U of C networks still slowed by e-mail viruses

By Вen Li

In an effort to further contain the spread of recent e-mail viruses on University of Calgary computer networks, network operators added additional electronic barriers over the weekend.


"IT must be proactive in protecting network and Internet services and do as much as possible to prevent the outages that we had earlier this week and on previous occasions of worm attacks," wrote Network Services Manager Tom Seto on Fri., Sept. 12. "Therefore, we will be scanning for unpatched machines ourselves later today and if significant numbers of unpatched systems are found on a network, we will disconnect that network at end of work today so that they cannot endanger the rest of campus."


The notice came after five infected computers paralyzed much of the U of C network with large volumes of viral traffic on Mon., Sept. 8.


"If I carried out my threat to cut off those networks, we wouldn’t have a network," wrote Seto later on Friday. "Therefore, we have decided on a compromise. We will not cut off the networks, rather we are going to block NetBIOS ports 135, 137, 138, 139, 445, and 553 for the weekend ONLY starting at 7 p.m. tonight. What this will do is to prevent an infection on one network from spreading to other networks."


Viral traffic declined from a peak of over 60,000 infected e-mail messages a day last week to less than 4,000 on Wed., Sept. 17 as computers were disinfected and patched to prevent further infection. However, the port blocking designed to keep viruses at bay also prevents users from using certain file-sharing applications.
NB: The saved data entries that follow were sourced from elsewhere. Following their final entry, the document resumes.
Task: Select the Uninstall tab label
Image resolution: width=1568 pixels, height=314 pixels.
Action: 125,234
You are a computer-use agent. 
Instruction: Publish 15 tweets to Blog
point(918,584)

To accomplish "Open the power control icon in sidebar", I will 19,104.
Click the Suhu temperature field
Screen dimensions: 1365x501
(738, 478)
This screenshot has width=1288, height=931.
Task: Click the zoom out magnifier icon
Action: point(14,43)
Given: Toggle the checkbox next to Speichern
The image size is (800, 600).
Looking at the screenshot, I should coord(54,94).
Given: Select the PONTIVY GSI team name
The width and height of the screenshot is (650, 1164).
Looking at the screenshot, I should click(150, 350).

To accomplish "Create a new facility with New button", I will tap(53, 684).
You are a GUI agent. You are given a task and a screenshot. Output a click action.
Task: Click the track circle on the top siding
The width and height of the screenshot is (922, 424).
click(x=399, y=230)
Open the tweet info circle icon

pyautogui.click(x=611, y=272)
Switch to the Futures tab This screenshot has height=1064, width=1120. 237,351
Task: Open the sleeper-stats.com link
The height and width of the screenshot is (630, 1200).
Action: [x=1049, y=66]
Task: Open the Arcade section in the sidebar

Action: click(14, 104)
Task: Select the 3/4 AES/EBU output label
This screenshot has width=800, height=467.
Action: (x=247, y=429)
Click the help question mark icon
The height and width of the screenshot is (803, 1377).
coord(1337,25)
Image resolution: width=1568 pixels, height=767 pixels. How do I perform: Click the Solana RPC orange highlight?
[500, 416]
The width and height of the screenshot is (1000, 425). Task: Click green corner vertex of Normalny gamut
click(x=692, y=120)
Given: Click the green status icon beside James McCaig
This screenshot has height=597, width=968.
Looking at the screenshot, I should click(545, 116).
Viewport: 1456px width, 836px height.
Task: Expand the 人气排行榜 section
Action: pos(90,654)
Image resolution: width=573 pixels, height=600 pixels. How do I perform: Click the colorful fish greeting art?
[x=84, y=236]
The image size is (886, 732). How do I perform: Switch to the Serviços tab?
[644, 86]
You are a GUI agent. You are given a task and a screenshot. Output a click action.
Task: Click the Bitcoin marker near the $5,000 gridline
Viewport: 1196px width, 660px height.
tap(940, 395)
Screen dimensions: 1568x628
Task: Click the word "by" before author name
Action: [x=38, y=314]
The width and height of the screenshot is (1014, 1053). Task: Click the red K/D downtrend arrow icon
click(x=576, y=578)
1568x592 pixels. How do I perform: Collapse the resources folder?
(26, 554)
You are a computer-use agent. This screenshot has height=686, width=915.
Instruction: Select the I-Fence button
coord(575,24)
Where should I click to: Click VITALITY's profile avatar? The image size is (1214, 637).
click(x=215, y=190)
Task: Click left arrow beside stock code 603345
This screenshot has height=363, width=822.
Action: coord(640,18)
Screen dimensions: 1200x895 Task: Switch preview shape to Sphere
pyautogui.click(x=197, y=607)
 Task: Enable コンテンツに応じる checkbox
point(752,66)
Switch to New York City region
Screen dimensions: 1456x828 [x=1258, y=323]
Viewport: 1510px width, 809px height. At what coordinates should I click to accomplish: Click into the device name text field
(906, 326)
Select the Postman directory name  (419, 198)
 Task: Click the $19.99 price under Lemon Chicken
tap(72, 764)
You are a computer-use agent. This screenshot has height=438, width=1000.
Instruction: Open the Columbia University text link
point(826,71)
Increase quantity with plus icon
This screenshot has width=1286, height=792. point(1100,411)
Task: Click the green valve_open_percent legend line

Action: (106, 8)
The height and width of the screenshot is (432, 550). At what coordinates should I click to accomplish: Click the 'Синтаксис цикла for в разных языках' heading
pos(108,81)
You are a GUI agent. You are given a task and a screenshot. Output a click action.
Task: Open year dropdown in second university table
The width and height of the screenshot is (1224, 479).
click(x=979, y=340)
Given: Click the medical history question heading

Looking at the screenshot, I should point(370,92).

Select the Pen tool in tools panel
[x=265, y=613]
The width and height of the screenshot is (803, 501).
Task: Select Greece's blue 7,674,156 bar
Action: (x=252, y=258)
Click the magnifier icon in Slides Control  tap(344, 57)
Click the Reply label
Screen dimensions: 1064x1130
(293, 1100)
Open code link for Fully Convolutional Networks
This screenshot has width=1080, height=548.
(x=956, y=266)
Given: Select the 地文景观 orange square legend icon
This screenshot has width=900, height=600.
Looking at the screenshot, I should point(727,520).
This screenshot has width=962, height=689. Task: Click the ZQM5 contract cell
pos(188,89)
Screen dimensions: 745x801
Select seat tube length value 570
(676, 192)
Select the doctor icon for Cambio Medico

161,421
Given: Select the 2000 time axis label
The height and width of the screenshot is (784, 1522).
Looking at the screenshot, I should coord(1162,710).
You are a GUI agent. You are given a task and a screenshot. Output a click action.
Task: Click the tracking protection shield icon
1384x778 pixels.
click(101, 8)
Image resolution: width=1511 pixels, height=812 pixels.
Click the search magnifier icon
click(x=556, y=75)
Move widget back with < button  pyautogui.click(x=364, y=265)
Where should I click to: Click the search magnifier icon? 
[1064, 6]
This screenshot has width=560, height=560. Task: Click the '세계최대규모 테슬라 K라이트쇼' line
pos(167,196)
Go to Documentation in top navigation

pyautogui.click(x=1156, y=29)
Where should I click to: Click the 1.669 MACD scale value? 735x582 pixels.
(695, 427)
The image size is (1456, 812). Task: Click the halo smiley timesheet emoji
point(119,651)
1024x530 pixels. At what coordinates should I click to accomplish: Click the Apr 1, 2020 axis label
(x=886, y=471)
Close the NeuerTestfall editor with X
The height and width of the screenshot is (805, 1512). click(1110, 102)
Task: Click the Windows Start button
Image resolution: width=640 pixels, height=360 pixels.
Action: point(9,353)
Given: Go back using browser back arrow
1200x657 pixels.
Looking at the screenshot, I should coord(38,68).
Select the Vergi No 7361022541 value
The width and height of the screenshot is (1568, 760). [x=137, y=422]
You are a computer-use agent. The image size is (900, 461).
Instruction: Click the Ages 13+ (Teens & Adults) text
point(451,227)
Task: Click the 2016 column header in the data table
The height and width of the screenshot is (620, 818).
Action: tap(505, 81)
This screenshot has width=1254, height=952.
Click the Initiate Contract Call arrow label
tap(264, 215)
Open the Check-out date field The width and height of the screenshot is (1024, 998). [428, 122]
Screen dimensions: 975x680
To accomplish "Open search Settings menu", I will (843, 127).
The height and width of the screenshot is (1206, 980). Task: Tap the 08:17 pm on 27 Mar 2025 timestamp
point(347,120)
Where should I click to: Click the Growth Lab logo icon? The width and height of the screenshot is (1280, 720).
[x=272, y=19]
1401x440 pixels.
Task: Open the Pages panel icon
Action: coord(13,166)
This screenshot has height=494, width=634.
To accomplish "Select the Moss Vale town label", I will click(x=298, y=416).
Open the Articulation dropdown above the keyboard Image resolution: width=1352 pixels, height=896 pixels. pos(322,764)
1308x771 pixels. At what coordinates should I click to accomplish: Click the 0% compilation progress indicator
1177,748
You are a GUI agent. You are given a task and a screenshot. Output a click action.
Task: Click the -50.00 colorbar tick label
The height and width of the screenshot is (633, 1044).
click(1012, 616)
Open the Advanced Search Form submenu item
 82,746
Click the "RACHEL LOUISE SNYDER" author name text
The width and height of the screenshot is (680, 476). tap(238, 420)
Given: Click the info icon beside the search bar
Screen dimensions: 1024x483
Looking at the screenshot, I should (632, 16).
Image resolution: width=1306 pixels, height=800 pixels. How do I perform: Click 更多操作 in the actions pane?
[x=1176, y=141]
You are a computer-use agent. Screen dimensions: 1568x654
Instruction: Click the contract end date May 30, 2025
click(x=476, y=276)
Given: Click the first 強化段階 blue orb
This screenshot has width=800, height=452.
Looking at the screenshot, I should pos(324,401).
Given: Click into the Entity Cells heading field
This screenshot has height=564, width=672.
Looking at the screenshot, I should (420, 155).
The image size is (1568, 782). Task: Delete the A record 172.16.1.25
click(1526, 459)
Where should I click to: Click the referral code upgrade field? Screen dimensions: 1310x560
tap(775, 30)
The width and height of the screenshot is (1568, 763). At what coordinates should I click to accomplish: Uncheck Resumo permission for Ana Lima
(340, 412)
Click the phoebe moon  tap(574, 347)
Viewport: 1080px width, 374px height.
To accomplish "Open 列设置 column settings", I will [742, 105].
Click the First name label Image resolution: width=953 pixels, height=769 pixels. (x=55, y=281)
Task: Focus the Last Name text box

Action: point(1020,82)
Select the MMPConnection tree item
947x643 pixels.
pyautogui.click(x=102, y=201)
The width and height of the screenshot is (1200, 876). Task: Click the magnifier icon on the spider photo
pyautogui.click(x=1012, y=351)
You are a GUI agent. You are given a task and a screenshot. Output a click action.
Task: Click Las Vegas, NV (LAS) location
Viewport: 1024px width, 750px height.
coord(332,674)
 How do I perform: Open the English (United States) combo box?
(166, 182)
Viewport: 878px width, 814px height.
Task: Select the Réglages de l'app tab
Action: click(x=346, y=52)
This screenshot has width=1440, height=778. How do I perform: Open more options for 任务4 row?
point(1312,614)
"We are in the process of applying security filtering on the academic router that will affect the U of C dialup networks 117, 123, 124, and the AirUC wireless network 200," wrote David Jager of IT Network Services on Wed., Sept. 17. "The filtering will block all incoming TCP connection requests to hosts on these networks, and as a result will prevent anyone on these networks from running applications such as FTP servers, web servers, IRC servers, etc. It will also protect clients on these networks from things like NetBIOS probes."